The East Coast of North America is faced with a significant oversupply of liquefied natural gas (LNG) import capacity that will persist well into the next decade, according to a consultant’s analysis.
PFC Energy forecasts that as new LNG regasification terminals are constructed, capacity will exceed the supply available from producers in the Atlantic Basin and Middle East with a gap between regasification capacity and available LNG as great as 90 million tons per annum (MMtpa), or4.35 Tcf, by 2012. This gap will shrink over the longer term, but by 2017 is still expected to be around 50 MMtpa, or 2.4 Tcf.

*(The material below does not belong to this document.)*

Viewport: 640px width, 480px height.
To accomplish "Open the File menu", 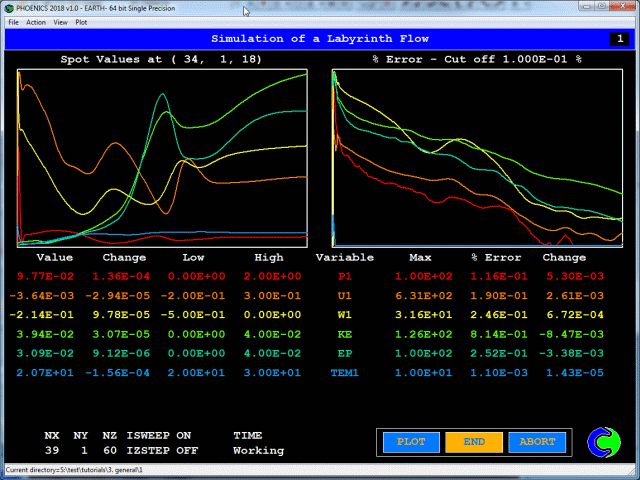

PFC Energy’s findings have a lot in common with those of the Energy Information Administration, which reported earlier this month that given global LNG supply constraints, overall capacity utilization at the U.S. LNG import facilities is expected to remain below 50% through 2030 (see NGI, March 10).
Terrell Benke, a manager in the upstream and gas group at PFC Energy, said, “While 19.5 Bcf/d in eastern North America regasification capacity will be on-line by 2012, utilization rates will lag significantly, but unevenly, with the lowest utilization rates for terminals without contracted supply in areas where prices are lower — mainly the Gulf of Mexico.”
Benke marked the cause of the overbuild to robust demand growth and relatively high prices along with the belief that market access would be the limiting factor in the commercialization of the many proposed liquefaction projects. While regasification terminals proved easier to develop than expected, escalating costs have slowed the build-up of liquefaction projects. PFC Energy expects the total liquefaction capacity in the Atlantic Basin and Middle East to be about 178 MMtpa (8.6 Tcf) by 2011, and while this represents a more than doubling since 2005, it is less bullish than the 300 MMtpa (14.5 Tcf) level that regasification terminal developers were expecting to be available by early in the next decade, PFC said.
The Washington, DC-based firm said it expects much of the contracted new supply to flow to Europe and Asia, with a much smaller portion dedicated to North America. Some of the remaining LNG will end up in North America, either through companies with destination flexibility and an active trading mentality (such as Shell or BG) seeking high prices at North American terminals, or through currently uncontracted LNG coming in under future contracts or on the spot market. But this will be limited by the attractiveness of North American gas prices relative to prices in other markets.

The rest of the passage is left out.